* ACTIVITÉS:
(1) Répondez à ces questions d'après l'extrait :
(a) Entre quels âges le cerveau atteint-il sa pleine maturité ?
(b) Quel est le prénom du fils de Karina Marceau ?
(c) Qui a réalisé la série en trois épisodes ?
(2) Reprenez tel quel un passage de l'extrait, en commençant aux mots « Pour essayer de » et en vous arrêtant après « de jeunes hommes. ».

* EXTRAIT DU DOCUMENT:
***
Marc Jeannerod expliquait que l’erreur, c’est de croire que, parce qu’on parle de biologie, cela enlève l’importance tant de l’éducation que des choix personnels de chaque individu. La biologie influe sur l’éducation et celle-ci influe sur le développement du potentiel du cerveau qui atteindra sa pleine maturité entre 40 et 45 ans. On sait aussi que l’expérience de vie modifie la génétique. Alors, pour que l’éducation soit efficiente, il faut tenir compte des différences biologiques et naturelles de chaque personne.

Pour essayer de remédier aux questionnements que beaucoup de parents se posent aujourd’hui, Karina Marceau, documentariste, mais aussi mère de Léon, s’est lancée dans une quête bien personnelle pour savoir comment éduquer son fils pour qu’il atteigne son plein potentiel et qu’il devienne un homme épanoui et respectueux.

Diffusée ce printemps par Radio-Canada Première, une série en trois épisodes réalisé par Joanne Comte se nourrit de réflexions d’experts dans des domaines comme la psychologie, la neuroscience et la sexologie, mais aussi de témoignages de parents, d’éducateurs et de jeunes hommes.
***
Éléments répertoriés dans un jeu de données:
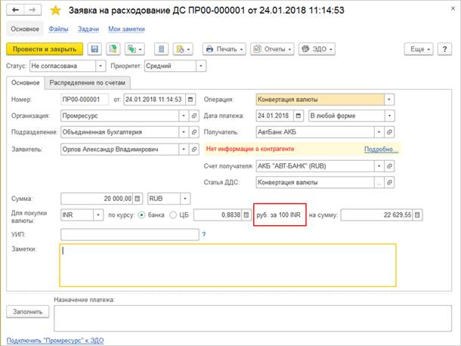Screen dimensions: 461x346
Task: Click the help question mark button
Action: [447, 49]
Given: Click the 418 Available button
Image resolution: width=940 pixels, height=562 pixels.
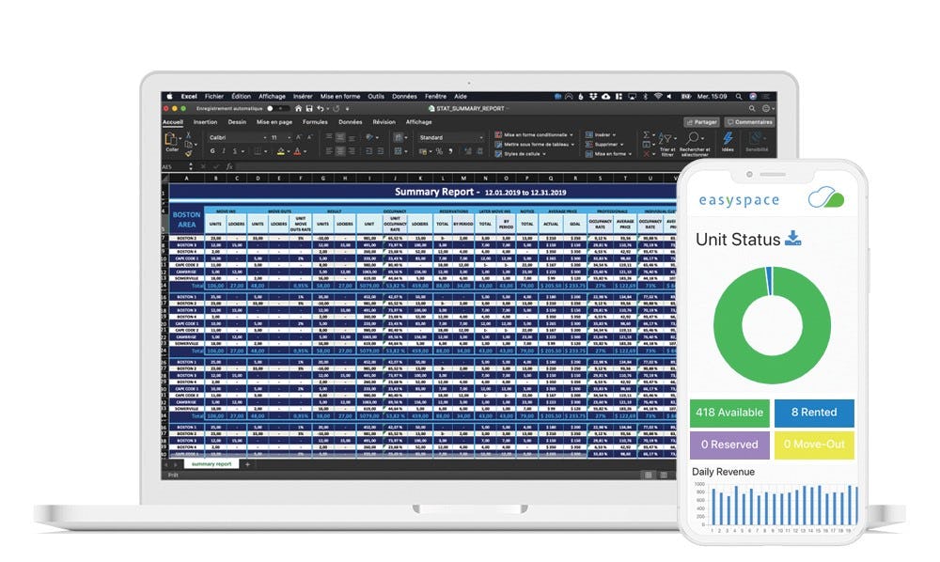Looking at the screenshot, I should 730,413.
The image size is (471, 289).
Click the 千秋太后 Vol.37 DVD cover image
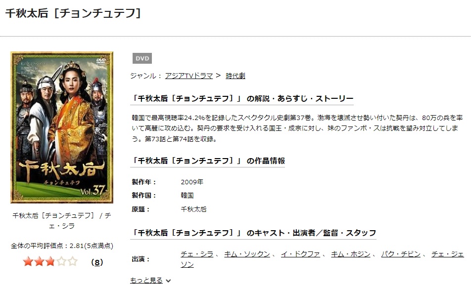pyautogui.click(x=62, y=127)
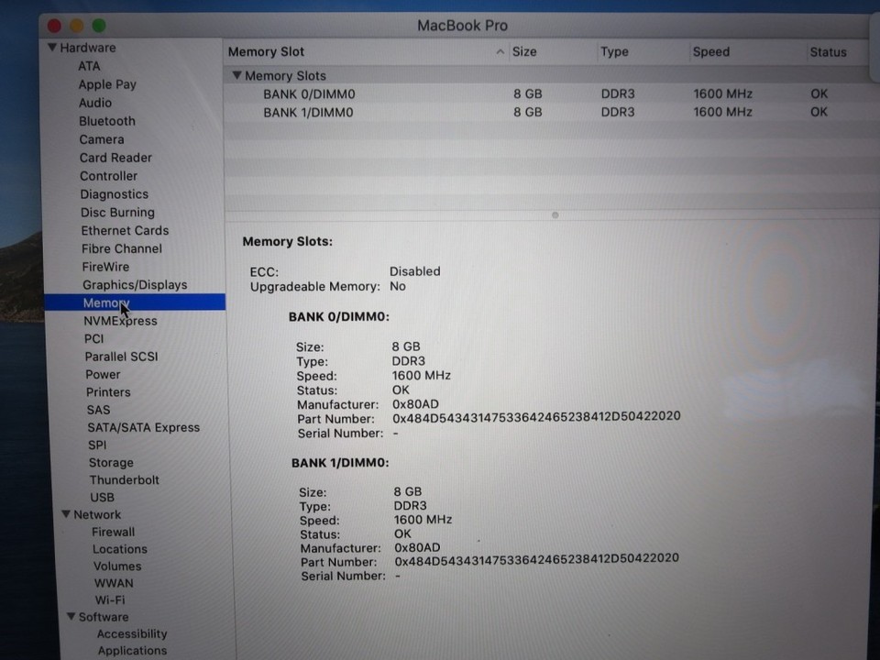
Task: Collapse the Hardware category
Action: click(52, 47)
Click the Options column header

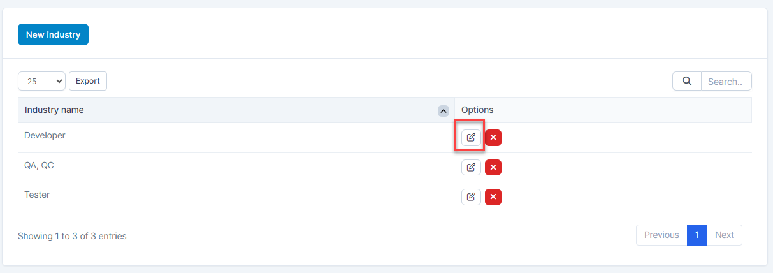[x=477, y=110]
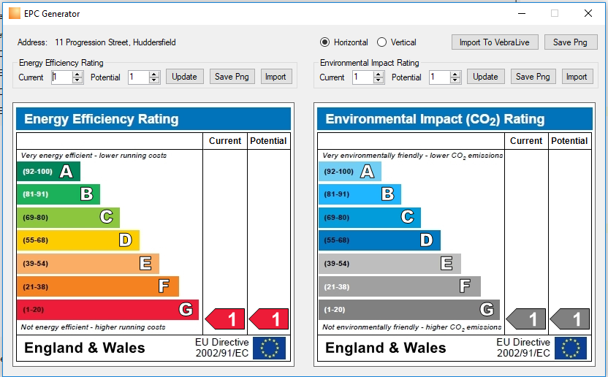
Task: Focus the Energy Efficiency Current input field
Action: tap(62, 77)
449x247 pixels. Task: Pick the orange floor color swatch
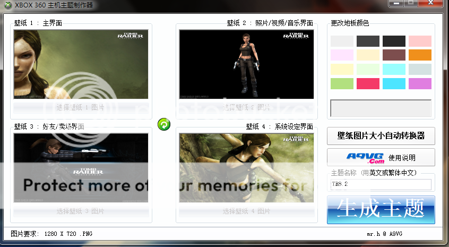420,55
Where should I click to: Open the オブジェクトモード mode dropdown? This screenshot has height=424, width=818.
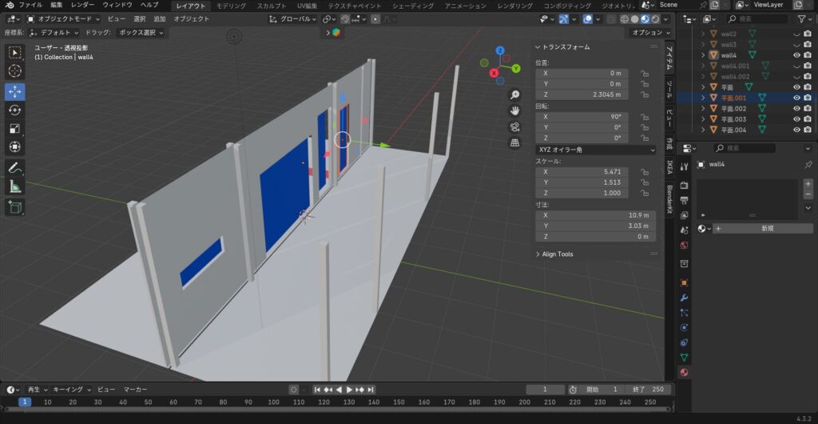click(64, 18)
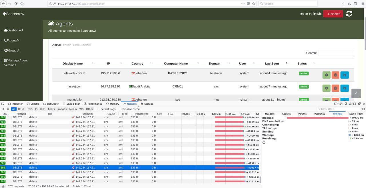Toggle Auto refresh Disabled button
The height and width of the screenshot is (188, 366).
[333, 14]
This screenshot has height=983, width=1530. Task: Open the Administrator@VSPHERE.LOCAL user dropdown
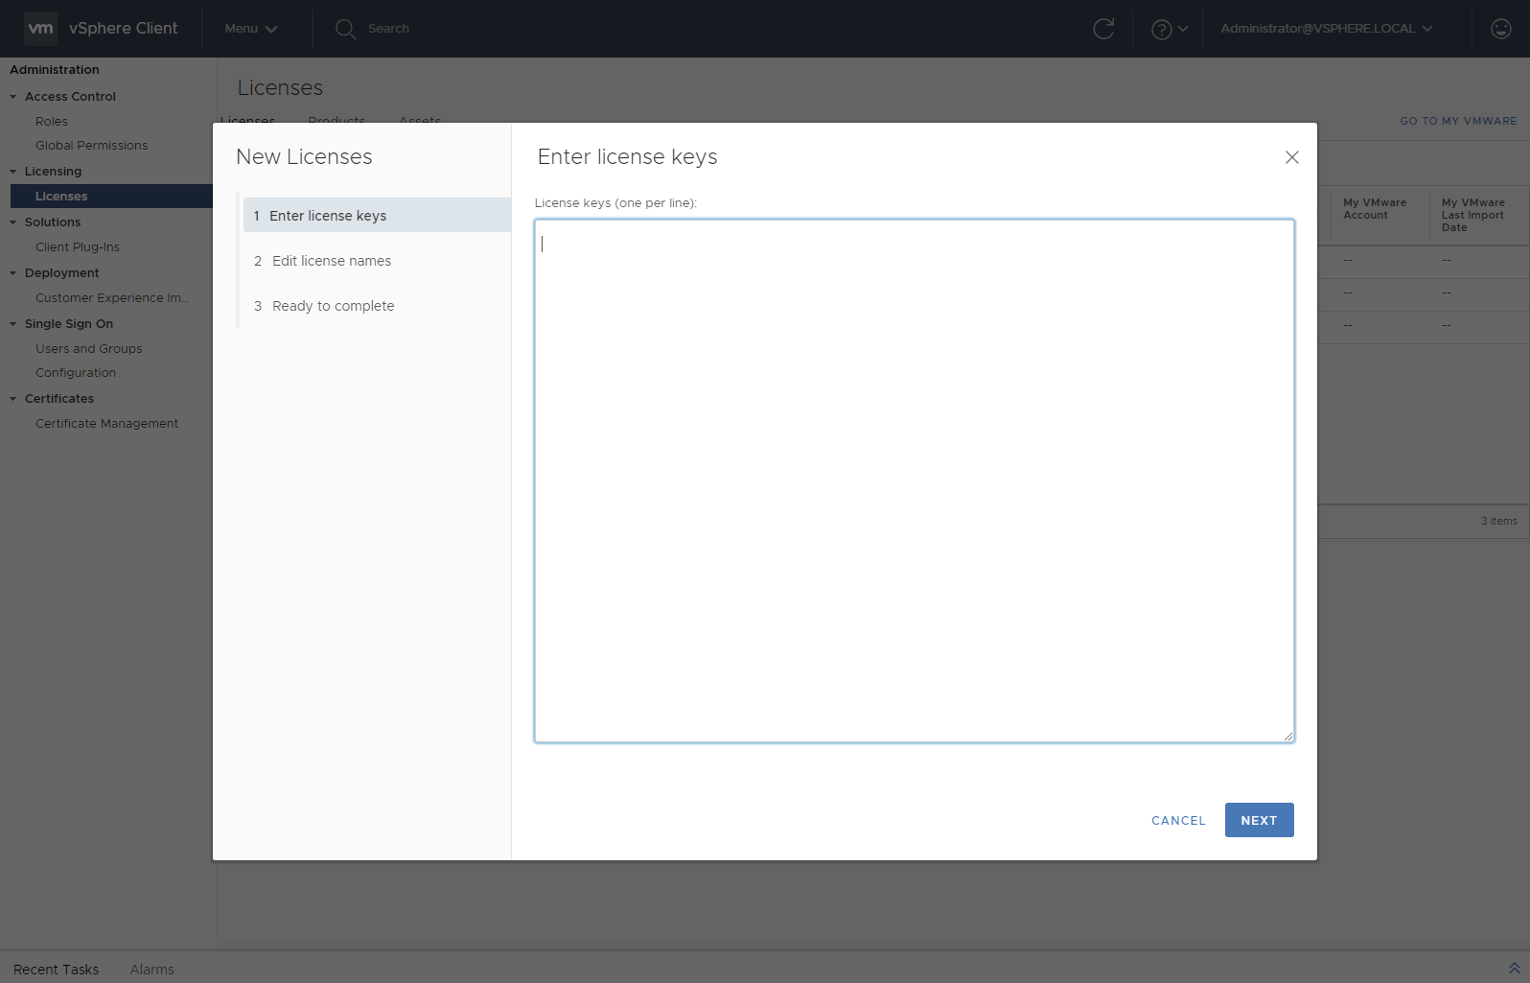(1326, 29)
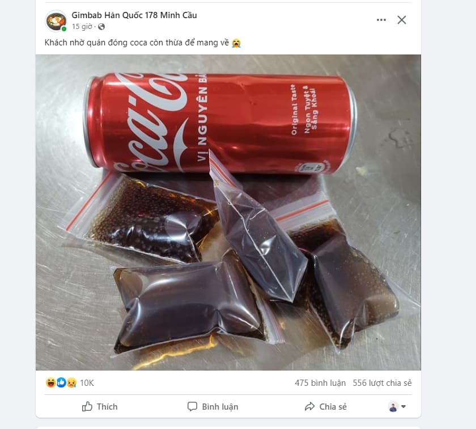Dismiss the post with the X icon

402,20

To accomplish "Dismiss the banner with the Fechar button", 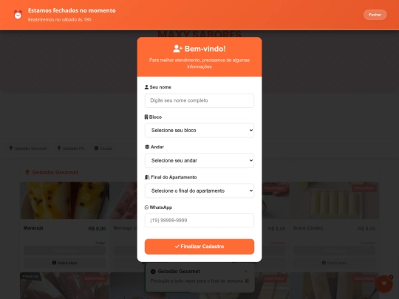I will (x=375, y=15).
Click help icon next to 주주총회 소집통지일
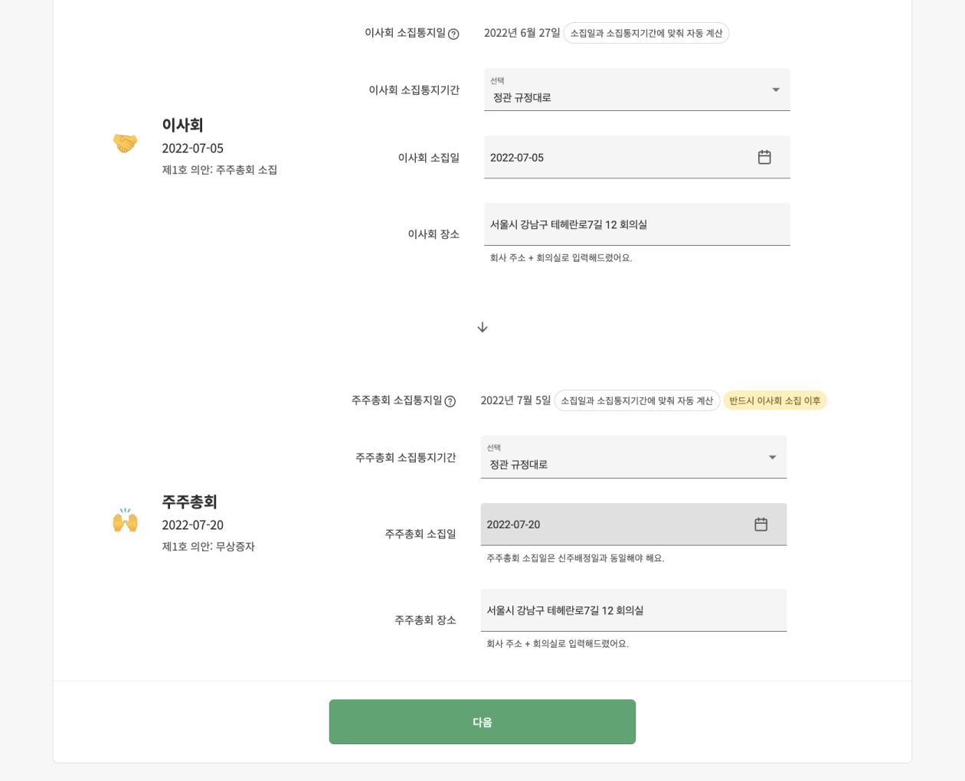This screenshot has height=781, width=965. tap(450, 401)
***
* RÉPONSES FOURNIES:
(1)
(a) Entre 40 et 45 ans.
(b) Léon.
(c) Joanne Comte.

(2)
Pour essayer de remédier aux questionnements que beaucoup de parents se posent aujourd’hui, Karina Marceau, documentariste, mais aussi mère de Léon, s’est lancée dans une quête bien personnelle pour savoir comment éduquer son fils pour qu’il atteigne son plein potentiel et qu’il devienne un homme épanoui et respectueux.

Diffusée ce printemps par Radio-Canada Première, une série en trois épisodes réalisé par Joanne Comte se nourrit de réflexions d’experts dans des domaines comme la psychologie, la neuroscience et la sexologie, mais aussi de témoignages de parents, d’éducateurs et de jeunes hommes.